Exercise: For each line in the material below that holds "column", copy that line.

Records provided:

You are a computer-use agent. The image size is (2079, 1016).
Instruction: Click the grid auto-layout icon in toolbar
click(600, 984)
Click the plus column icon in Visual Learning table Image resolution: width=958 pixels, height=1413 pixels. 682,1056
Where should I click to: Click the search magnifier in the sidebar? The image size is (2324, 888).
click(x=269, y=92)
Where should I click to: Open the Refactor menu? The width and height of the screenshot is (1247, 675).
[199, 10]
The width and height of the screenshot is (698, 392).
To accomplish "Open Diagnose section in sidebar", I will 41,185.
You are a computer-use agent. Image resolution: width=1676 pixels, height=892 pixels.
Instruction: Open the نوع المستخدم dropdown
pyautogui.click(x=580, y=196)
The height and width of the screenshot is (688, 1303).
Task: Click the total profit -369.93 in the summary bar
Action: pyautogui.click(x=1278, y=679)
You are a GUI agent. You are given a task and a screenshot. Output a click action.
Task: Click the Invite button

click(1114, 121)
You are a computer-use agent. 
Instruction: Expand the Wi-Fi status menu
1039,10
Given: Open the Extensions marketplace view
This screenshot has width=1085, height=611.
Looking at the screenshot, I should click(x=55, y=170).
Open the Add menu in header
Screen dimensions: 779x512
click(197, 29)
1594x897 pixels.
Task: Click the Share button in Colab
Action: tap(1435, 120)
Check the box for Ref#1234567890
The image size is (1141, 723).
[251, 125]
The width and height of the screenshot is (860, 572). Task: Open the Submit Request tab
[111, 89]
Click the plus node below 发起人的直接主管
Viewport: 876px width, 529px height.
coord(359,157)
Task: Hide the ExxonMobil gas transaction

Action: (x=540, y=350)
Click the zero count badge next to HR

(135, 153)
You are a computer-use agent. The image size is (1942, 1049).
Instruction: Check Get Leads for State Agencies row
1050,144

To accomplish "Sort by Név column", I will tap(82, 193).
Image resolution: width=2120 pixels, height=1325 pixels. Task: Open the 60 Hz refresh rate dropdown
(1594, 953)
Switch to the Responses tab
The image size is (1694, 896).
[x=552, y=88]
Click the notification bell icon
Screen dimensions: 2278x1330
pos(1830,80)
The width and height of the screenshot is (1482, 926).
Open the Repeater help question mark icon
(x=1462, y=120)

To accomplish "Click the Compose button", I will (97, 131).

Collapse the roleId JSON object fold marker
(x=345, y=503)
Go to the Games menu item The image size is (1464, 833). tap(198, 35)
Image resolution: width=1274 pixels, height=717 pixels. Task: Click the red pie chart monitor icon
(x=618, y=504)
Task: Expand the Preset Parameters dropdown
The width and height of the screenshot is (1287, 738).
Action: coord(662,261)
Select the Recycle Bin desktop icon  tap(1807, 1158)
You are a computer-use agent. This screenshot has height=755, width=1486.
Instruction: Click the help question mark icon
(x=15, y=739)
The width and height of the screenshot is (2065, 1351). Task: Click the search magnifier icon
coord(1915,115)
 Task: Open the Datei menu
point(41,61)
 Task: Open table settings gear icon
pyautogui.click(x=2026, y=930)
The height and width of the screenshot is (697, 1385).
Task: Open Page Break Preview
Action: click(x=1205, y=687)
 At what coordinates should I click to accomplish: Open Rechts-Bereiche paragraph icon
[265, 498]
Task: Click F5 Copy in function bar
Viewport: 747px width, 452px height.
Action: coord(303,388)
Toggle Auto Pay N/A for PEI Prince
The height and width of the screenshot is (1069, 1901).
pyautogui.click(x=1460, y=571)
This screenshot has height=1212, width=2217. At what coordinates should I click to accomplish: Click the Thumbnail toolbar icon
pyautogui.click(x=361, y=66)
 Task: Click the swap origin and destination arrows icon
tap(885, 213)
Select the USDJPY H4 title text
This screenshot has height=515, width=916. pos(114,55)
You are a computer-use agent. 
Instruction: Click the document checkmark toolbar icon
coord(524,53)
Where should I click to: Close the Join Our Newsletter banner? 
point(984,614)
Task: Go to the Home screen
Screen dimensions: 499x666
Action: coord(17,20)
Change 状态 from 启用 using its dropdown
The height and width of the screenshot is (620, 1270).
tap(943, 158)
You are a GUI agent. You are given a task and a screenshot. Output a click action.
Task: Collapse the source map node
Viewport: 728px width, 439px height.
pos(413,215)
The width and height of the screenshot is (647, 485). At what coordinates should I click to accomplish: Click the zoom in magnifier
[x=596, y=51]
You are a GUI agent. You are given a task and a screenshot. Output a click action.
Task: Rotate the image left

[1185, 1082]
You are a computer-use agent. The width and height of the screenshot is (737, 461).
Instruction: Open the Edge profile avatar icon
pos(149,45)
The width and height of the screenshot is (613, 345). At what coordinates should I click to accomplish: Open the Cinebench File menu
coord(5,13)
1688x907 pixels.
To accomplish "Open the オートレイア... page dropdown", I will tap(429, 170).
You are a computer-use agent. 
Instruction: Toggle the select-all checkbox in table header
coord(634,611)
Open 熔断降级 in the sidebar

Result for this exercise:
Click the plus column icon in Visual Learning table Image resolution: width=958 pixels, height=1413 pixels. 682,1056
To accomplish "Sort by Név column", I will tap(82, 193).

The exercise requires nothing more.